* _Activity_
Return, from the data below, each line that contains the word "Linha".

Pixel coordinate grounding data
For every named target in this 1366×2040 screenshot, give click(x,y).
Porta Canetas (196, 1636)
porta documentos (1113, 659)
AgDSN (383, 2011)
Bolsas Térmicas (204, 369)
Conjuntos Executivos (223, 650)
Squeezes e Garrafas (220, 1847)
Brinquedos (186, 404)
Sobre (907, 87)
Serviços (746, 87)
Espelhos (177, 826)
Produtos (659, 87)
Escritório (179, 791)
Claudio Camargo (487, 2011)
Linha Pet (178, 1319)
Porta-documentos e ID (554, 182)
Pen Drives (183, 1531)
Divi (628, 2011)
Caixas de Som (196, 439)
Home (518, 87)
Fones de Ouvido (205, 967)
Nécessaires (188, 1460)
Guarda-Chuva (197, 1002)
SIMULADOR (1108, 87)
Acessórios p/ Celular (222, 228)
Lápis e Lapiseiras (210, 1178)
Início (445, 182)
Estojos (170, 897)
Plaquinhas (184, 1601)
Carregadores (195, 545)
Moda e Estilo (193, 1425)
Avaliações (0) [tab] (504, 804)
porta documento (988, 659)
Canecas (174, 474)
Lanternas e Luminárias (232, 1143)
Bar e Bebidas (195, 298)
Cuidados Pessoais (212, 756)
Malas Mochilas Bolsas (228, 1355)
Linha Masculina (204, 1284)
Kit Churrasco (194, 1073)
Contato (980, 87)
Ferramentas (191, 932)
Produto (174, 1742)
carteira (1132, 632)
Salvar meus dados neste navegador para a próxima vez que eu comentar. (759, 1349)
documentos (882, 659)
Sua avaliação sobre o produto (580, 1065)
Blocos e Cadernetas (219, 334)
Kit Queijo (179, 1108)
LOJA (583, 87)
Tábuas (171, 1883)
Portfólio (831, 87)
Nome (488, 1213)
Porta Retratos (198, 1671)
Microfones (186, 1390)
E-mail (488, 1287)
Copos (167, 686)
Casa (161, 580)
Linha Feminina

* _Task solution_
Linha Pet (178, 1319)
Linha Masculina (204, 1284)
Linha Feminina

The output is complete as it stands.